**Task objective:**
In the records below, some lines contain the word "Viewport". Copy each of them.

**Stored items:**

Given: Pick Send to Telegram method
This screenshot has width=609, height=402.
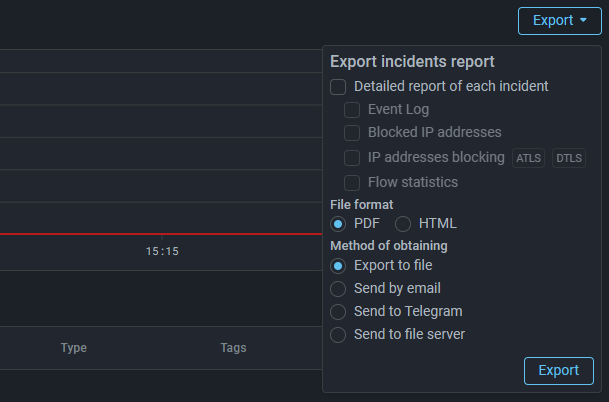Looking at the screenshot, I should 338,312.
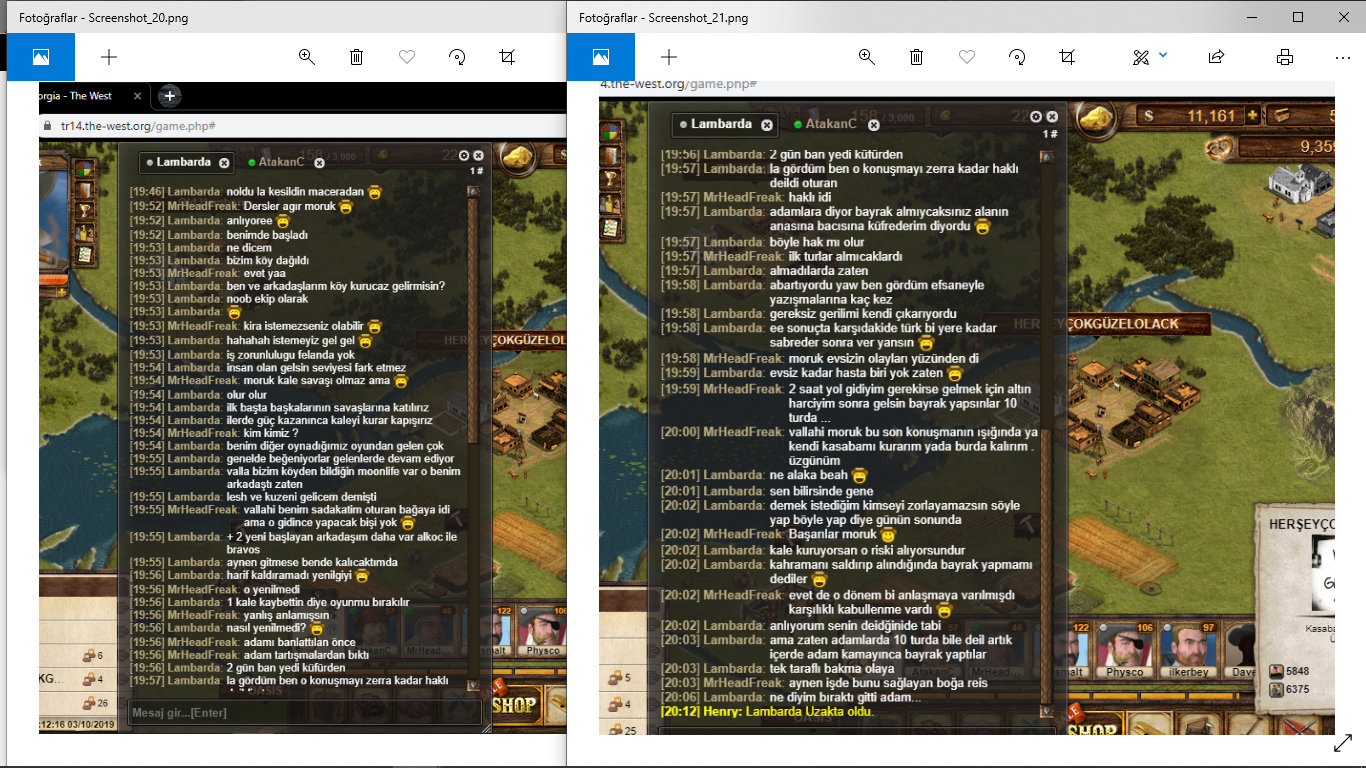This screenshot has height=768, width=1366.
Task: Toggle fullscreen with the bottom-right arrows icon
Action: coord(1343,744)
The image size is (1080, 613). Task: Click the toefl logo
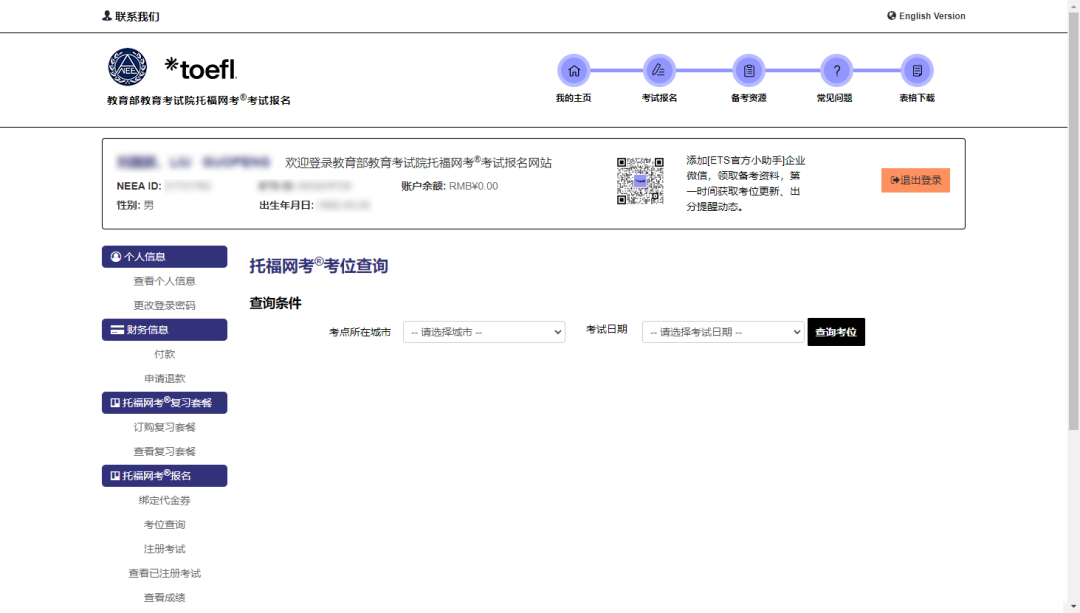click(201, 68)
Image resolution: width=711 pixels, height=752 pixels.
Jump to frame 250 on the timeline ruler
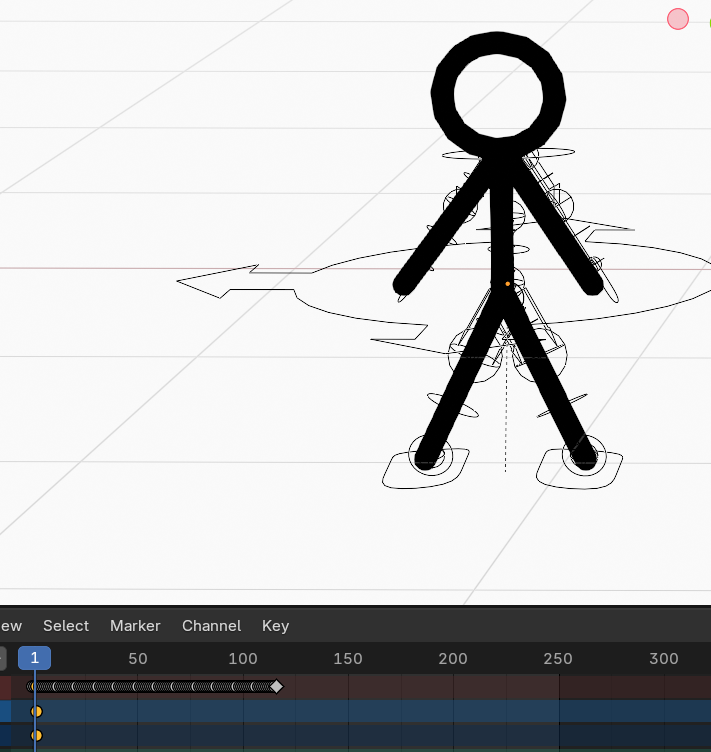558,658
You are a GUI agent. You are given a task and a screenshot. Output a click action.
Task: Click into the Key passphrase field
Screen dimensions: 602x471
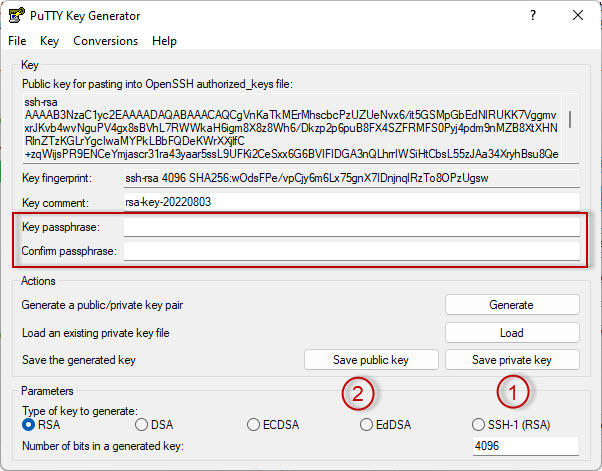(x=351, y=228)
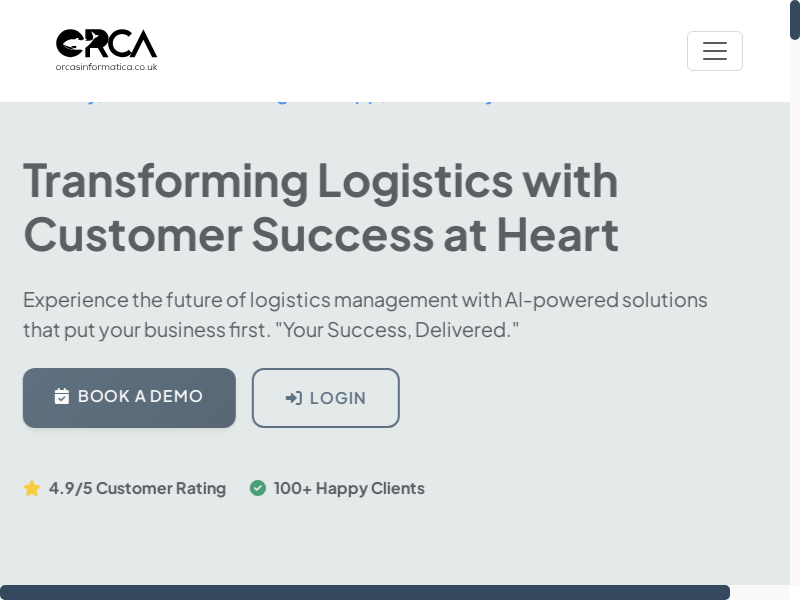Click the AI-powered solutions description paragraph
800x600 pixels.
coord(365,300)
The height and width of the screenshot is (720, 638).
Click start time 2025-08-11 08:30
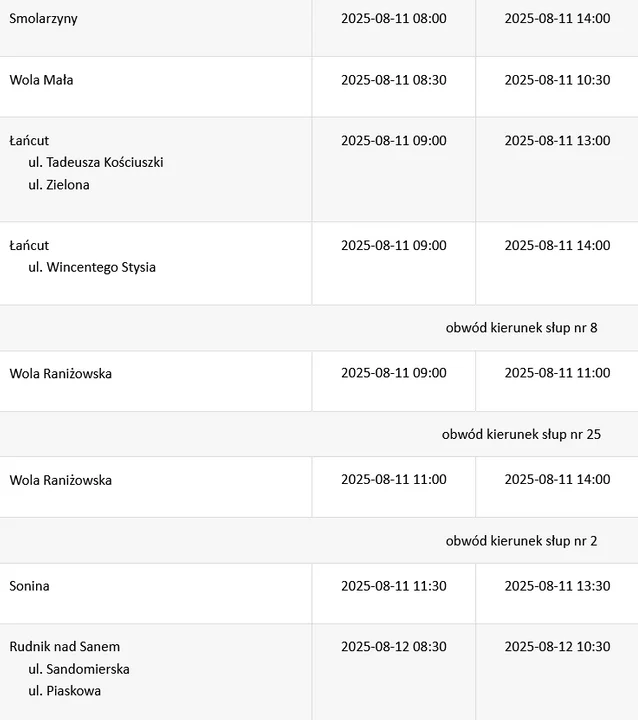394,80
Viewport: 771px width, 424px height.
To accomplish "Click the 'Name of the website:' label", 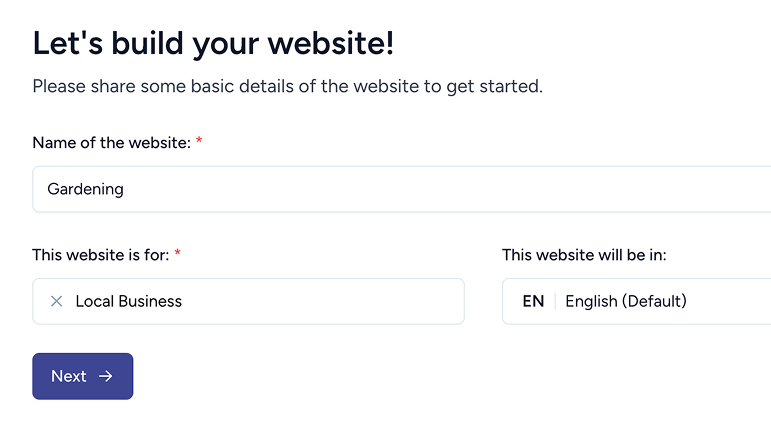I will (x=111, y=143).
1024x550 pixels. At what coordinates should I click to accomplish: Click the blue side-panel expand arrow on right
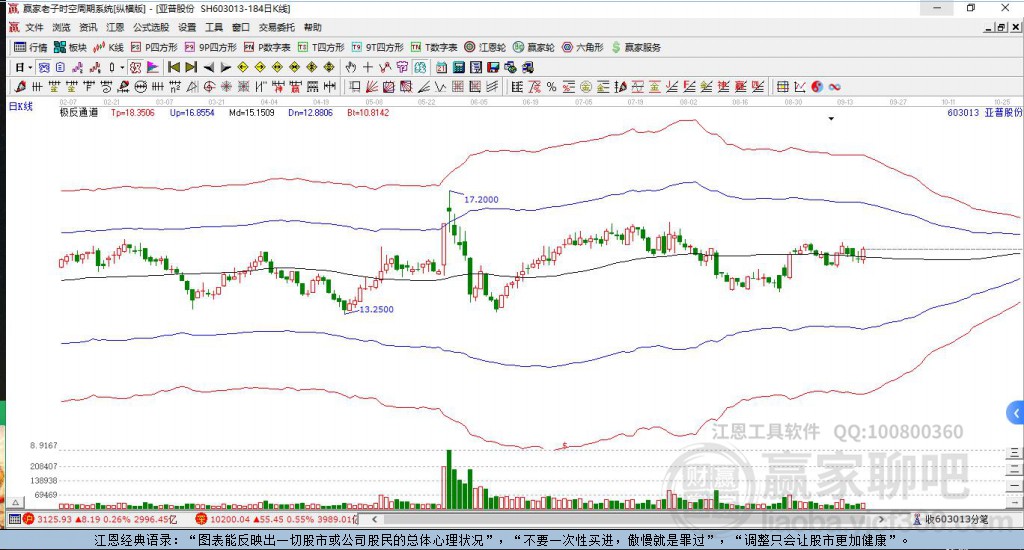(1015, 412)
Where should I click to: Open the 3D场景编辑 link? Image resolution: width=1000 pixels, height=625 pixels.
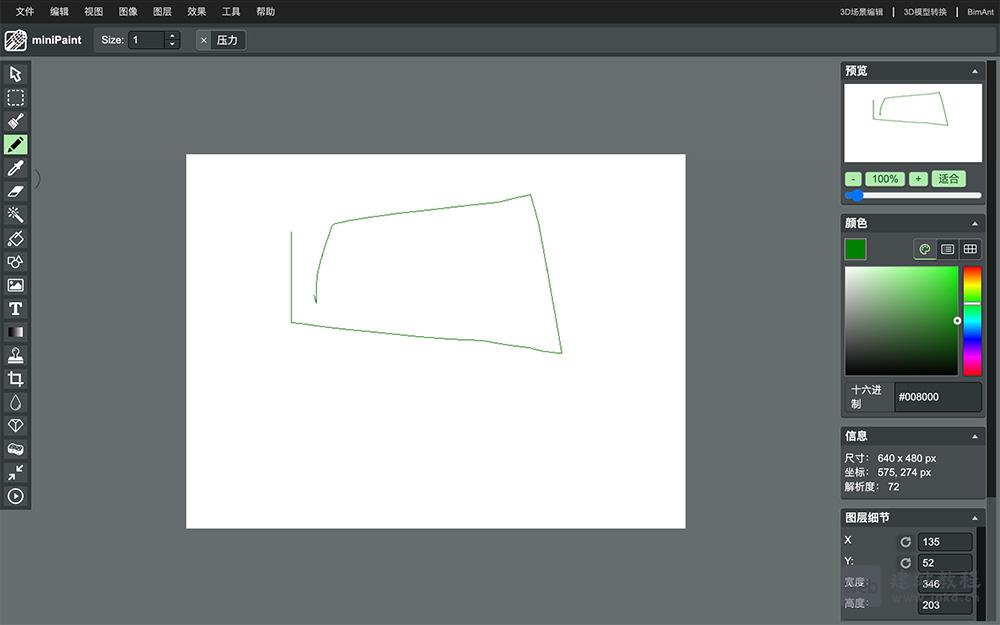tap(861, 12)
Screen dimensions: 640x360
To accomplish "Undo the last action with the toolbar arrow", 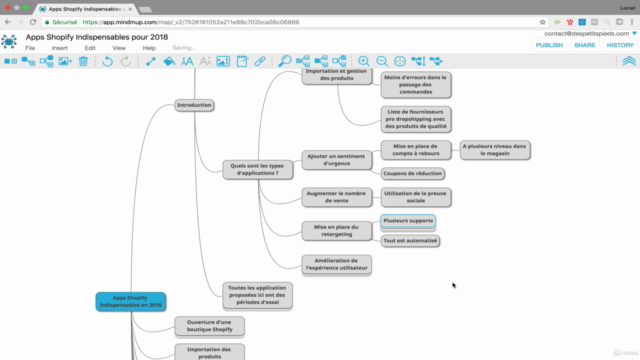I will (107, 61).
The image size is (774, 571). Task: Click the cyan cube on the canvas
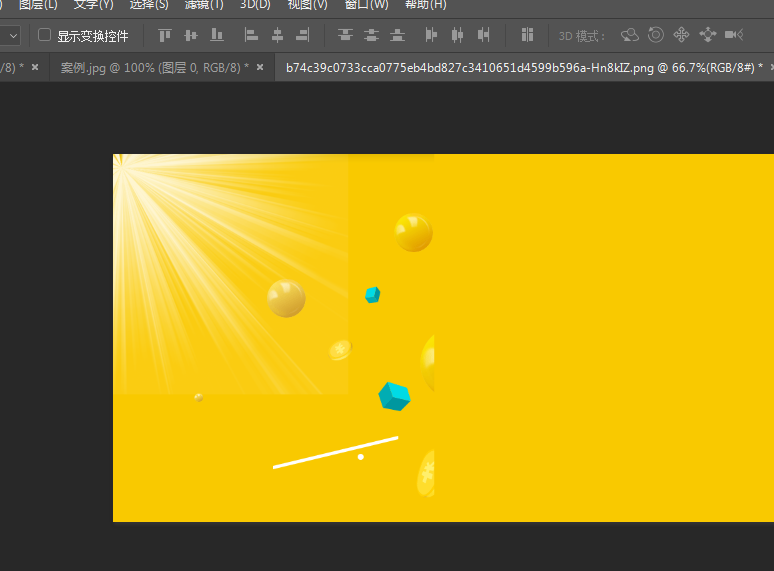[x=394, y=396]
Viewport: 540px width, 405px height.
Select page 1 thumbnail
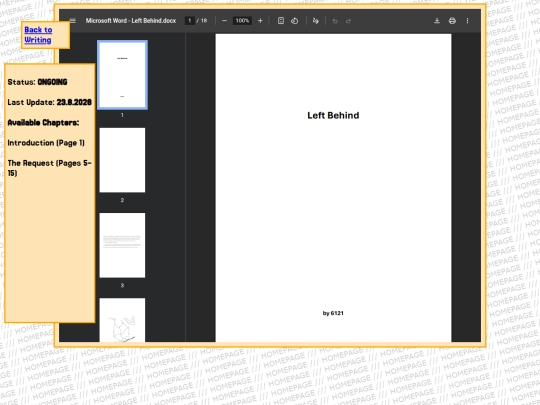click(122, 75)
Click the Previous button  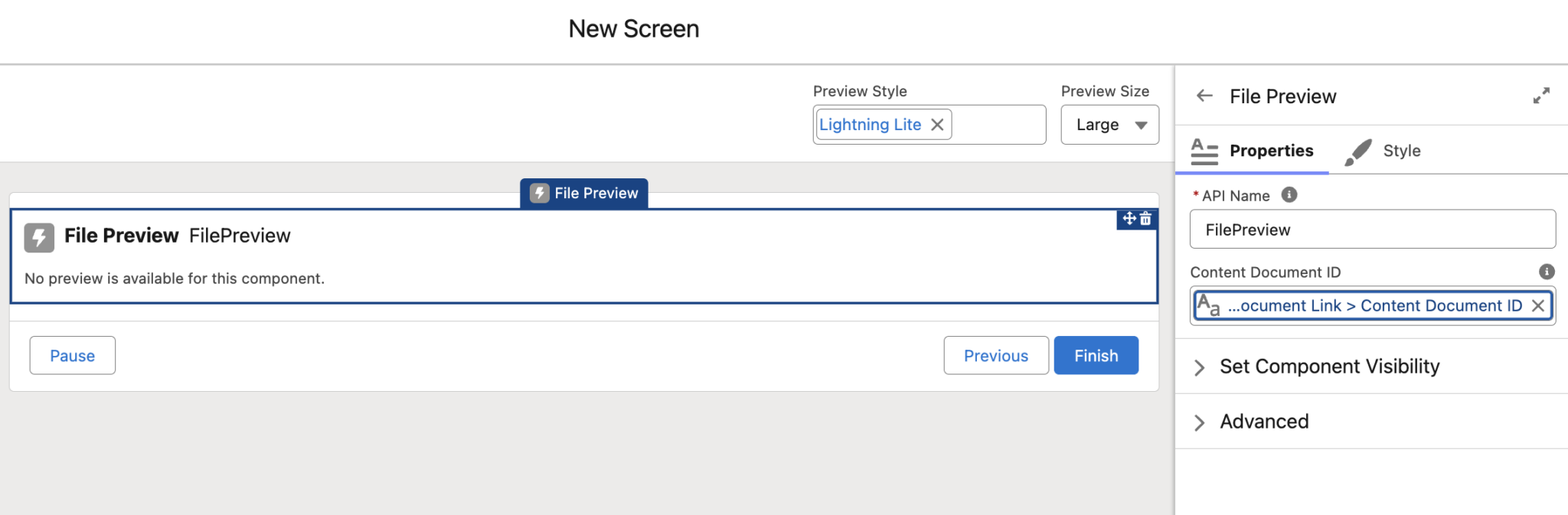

**Response to this exercise:**
Viewport: 771px width, 424px height.
Viewport: 540px width, 405px height.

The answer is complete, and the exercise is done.